The high–normal TSH level has been reported to be one step ahead of an early stage of hypothyroidism development [25]. Studies have shown that hypothyroidism, whether subclinical or evident, has many adverse effects on CVS [6,7,8,9,26,27,28,29,30,31]. It is reported that evident hypothyroidism with a prevalence of 4% to 10% in the community is closely associated with hypercholesterolemia, diastolic hypertension, increased carotid intima-media thickness, systemic inflammation, hyperhomocysteinemia, impaired fibrinolysis and platelet abnormalities, hypercoagulability, and reduction in the production of nitric oxide, a relaxation factor of endothelial origin, all of which are well-known risk factors for atherosclerosis [6,7,8,32]. The prevalence of subclinical hypothyroidism is between 4% and 20% in the community [30]. Subclinical hypothyroidism has been reported to be associated with diastolic hypertension, increased total and low-density lipoprotein (LDL) cholesterol levels, impaired endothelium-originated vasodilatation, increased arterial stiffness, and impaired left ventricular systolic and diastolic functions [8,9,29,30,31]. Therefore, the increase in cardiovascular mortality in the high–normal TSH tertile found in our study may be due to cardiometabolic disorders occurring in subclinical or evident hypothyroidism. It is a known fact that inflammation plays an important role in the pathogenesis and prognosis of CAD and ACS [33,34,35]. TSH is an important stimulant for pro-inflammatory cytokine release in adipose tissue [36]. In parallel, subclinical hypothyroidism has been shown to be associated with chronic low-grade inflammation and endothelial dysfunction [37]. The results of our study along with the findings in the literature suggest that the high–normal TSH level may be related to severe CAD and mortality by means of chronic low-grade inflammation.

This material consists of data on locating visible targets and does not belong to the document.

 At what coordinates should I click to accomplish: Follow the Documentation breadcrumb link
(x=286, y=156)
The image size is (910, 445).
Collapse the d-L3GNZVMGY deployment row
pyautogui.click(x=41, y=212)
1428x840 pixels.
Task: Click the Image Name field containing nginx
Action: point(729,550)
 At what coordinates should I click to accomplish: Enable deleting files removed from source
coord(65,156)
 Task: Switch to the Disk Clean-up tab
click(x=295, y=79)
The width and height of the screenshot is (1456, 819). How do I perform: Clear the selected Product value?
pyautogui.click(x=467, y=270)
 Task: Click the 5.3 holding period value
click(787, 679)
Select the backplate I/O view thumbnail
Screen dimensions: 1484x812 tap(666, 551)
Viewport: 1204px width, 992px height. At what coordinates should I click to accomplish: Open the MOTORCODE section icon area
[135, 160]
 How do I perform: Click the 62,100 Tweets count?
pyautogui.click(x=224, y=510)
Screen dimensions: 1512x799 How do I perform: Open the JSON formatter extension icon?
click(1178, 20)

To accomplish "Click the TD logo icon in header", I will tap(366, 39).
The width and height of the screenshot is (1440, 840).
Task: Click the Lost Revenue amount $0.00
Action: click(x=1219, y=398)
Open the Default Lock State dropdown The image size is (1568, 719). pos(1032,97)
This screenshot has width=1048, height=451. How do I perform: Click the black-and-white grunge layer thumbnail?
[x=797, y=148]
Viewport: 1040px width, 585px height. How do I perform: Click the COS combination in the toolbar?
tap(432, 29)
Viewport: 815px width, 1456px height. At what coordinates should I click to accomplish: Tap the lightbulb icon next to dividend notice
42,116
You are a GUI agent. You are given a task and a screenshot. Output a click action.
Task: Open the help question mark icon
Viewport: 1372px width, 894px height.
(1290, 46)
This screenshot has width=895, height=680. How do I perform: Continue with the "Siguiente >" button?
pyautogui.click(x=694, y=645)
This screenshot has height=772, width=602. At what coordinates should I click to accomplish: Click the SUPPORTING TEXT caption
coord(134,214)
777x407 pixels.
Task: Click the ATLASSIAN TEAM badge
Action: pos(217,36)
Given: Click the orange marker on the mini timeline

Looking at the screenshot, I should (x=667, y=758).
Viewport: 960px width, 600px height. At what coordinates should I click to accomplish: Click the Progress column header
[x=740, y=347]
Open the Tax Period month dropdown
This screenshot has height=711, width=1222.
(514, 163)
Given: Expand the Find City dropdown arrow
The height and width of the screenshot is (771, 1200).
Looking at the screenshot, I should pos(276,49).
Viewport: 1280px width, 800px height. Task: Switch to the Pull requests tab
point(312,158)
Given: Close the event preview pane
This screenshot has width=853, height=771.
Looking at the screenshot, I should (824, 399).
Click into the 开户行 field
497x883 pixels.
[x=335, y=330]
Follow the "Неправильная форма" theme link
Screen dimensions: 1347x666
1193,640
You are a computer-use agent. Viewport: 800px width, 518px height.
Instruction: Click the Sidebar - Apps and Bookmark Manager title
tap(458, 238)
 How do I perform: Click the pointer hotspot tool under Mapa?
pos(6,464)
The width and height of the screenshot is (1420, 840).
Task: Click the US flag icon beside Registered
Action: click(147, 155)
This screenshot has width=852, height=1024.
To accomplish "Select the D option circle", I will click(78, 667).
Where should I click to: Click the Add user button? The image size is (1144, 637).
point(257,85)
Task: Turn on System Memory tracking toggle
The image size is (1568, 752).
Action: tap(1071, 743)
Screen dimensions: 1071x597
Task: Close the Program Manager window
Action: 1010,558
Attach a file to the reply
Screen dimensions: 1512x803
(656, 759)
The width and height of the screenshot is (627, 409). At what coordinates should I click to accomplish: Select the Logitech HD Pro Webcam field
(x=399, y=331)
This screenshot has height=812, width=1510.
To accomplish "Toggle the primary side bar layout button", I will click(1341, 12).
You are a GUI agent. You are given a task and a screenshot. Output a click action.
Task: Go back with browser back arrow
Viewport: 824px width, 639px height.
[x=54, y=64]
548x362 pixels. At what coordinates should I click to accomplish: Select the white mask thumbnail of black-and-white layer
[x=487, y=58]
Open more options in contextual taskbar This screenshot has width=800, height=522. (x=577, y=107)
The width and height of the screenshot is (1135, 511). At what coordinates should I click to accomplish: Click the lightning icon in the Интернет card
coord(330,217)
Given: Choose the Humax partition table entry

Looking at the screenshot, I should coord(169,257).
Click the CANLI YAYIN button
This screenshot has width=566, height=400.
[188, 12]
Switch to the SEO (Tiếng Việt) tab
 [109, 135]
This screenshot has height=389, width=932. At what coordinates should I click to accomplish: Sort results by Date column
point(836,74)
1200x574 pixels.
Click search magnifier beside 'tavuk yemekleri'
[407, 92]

Another remarkable point in our study was that the incidence of in-hospital major hemorrhage in euthyroid ACS patients with high–normal TSH was significantly higher than that of patients with low–normal and moderate–normal TSH. A study by Yango et al. reported that the change in the synthesis and activity of clotting factors such as von Willebrand factor and factor VIII in case of hypothyroidism increased the tendency for hemorrhage [38]. Therefore, this may be the reason for the high frequency of hemorrhage in the patient group with high–normal TSH tertile.

Limitations

The results of this retrospective study using single center data should be interpreted with some limitations. Although TSH measurements used in the study were taken within the first 24–48 h period after admission, this varies from patient to patient. In addition, thyroid hormone levels were determined based on a single measurement value and were not repeated. Nutritional status of patients which affects thyroid hormone levels could not have been queried in our study. Moreover, the short follow-up period and the lack of evaluation of possible differences based on age and gender can be considered as other limitations. Although it has been shown in the study that being in different TSH tertiles within the reference range is associated with an increase in cardiovascular mortality, it cannot be determined clearly which mechanisms this association is related to.

5. Conclusions

This study shows that high–normal TSH levels in euthyroid ACS patients are associated with an increase in the frequency of adverse clinical events and mortality during the 6-month follow-up period after hospitalization and discharge. Despite being in the normal reference range, the high–normal TSH tertile can be a predictor for guiding a closer control of cardiovascular risk factors to prevent the development of adverse clinical events, including death in ACS patients. This correlation will be clarified by prospective studies with large patient numbers and longer follow-up.